## Texte fourni
┄┄┄┄┄┄

Elle entre sur scène, seule. Se dirige vers le piano, conquiert le micro. Sa voix se met à résonner dans toute la salle qu’elle enveloppe de chaleur, tandis qu’il pleut dehors. Assise à côté d’Imma qui a fait le trajet depuis Fribourg, je me laisse traverser par cette voix ; d’une amplitude magnétique, elle vibre de tout son être et raconte des histoires que ses paroles ne disent pas encore. Car oui, il y a les paroles, la mélodie, les notes, le rythme, certes, mais il y a aussi le coffre et tout ce qu’il porte en lui de secrets et de trésors.
Elle est entrée sur scène, seule. Mais maintenant, elle est sur scène, entourée de mille et une voix, mille et une histoires, mille et une identités, mille et une vies. Avec, en supplément, ses dix doigts qui domptent chaque note du piano, je perçois chez elle l’influence d’une discipline et d’un parcours musical classique à l’école du Conservatoire. Au milieu du concert, elle joue et chante « Requiem », un doigt suspendu à quelques centimètres du clavier qui sait exactement le poids et la portée de sa chute sur une note qui résonne avec conscience.
La voix comme engagement
Comment résumer le concert d’Afra Kane ? Chanteuse soul, lauréate du Montreux Jazz festival en 2019, il y a tellement de choses à dire. Mais pendant la pause, Imma, qui se trouve à côté de moi, et dont le nom complet – Immaculée Mosoba – cache une activité sociale et professionnelle, ainsi qu’un engagement politique exemplaires, me regarde et résume : « elle est magnifique ! ». Ayant eu le temps de réfléchir pendant le concert, je lui propose : « Imma, vous êtes toutes les deux magnifiques, ça te dit que j’écrive un texte vous concernant les deux, en tant que femmes engagées, sur mon blog ? ». Imma me répond interpellée avec deux yeux comme deux points d’interrogation : « Ah bon ? tu as un blog ? ».
En 2017, Immaculée Mosoba devient membre du Conseil général de la Ville de Fribourg. Depuis plusieurs années, elle exerce sa fonction de conseillère générale membre du parti socialiste, mais porte aussi la casquette de Vice-présidente du comité de l’Espace culturel le Nouveau Monde et du Café culturel de l’Ancienne Gare. Professionnellement, elle a, entre autres, un parcours engagé dans la migration, en ayant travaillé comme conseillère dans les centres fédéraux pour requérants d’asile (CFA) de Boudry et de Giffers. Master de droit en poche et en attendant de commencer son stage d’avocate, c’est maintenant en tant que juriste qu’elle travaille dans les CFA de Boudry et de Giffers.

┄┄┄┄┄┄

## Lignes de données
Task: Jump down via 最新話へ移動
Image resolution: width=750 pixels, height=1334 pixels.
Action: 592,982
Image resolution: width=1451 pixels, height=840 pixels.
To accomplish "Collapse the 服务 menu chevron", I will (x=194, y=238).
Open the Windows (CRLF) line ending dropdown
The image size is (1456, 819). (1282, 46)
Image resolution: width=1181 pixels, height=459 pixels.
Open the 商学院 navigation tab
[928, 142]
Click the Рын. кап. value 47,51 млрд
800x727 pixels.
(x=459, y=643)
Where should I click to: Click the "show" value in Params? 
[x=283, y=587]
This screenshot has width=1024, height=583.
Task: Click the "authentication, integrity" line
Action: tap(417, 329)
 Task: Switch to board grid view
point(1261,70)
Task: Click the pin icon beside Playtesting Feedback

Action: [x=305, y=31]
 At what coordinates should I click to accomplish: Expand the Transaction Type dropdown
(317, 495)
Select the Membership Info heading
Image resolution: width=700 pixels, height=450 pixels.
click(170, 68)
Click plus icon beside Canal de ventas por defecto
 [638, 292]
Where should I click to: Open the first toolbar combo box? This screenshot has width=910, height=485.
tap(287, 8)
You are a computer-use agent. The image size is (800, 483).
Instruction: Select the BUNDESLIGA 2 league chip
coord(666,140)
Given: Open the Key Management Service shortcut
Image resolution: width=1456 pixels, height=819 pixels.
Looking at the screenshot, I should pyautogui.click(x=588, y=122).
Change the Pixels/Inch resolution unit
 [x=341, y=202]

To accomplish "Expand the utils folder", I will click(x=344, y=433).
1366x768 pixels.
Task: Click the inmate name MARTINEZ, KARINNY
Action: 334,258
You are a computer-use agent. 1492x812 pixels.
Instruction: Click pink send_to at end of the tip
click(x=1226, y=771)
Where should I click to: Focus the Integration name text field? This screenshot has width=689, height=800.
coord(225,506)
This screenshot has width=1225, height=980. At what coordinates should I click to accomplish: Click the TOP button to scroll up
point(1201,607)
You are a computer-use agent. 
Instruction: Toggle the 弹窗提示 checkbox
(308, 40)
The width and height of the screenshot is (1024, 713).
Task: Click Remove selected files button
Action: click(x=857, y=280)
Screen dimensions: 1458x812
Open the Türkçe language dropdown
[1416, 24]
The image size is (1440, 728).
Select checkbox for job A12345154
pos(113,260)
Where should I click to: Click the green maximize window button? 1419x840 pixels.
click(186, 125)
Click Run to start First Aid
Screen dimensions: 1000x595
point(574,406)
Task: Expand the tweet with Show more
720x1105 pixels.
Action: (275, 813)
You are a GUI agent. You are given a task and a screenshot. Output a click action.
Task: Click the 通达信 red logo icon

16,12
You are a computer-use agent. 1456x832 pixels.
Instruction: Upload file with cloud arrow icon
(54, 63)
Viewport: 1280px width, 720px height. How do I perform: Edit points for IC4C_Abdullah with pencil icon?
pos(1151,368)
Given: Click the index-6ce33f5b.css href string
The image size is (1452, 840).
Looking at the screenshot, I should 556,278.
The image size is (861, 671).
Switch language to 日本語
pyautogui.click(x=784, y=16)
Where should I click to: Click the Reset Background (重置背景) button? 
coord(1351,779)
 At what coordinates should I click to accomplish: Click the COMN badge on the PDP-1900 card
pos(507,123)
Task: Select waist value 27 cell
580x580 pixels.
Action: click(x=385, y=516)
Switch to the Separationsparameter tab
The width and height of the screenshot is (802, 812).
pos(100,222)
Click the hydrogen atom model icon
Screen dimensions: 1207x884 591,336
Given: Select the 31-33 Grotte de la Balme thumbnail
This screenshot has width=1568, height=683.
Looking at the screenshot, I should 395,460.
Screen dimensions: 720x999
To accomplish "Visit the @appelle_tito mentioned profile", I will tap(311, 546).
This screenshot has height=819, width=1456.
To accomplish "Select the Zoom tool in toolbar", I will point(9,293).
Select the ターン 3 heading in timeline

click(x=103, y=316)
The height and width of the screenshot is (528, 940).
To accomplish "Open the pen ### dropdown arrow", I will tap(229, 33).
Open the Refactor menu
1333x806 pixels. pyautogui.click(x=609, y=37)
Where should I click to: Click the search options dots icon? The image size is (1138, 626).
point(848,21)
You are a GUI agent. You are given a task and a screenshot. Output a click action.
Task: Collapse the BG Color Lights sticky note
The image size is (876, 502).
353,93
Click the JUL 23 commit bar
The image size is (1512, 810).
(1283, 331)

┄┄┄┄┄┄

## Exercices
1. Reproduisez sans modification le passage du texte sur le concert d'Afra Kane en commençant par « Elle entre sur » et en allant jusqu'à « et de trésors. ».
2. D'après le texte sur le concert d'Afra Kane, répondez brièvement :
(a) En quelle année Afra Kane a-t-elle été lauréate du Montreux Jazz festival ?
(b) Quel morceau joue-t-elle et chante-t-elle au milieu du concert ?
(c) En quelle année Immaculée Mosoba devient-elle membre du Conseil général de la Ville de Fribourg ?

## Réponses
1.
Elle entre sur scène, seule. Se dirige vers le piano, conquiert le micro. Sa voix se met à résonner dans toute la salle qu’elle enveloppe de chaleur, tandis qu’il pleut dehors. Assise à côté d’Imma qui a fait le trajet depuis Fribourg, je me laisse traverser par cette voix ; d’une amplitude magnétique, elle vibre de tout son être et raconte des histoires que ses paroles ne disent pas encore. Car oui, il y a les paroles, la mélodie, les notes, le rythme, certes, mais il y a aussi le coffre et tout ce qu’il porte en lui de secrets et de trésors.

2.
(a) En 2019.
(b) « Requiem ».
(c) En 2017.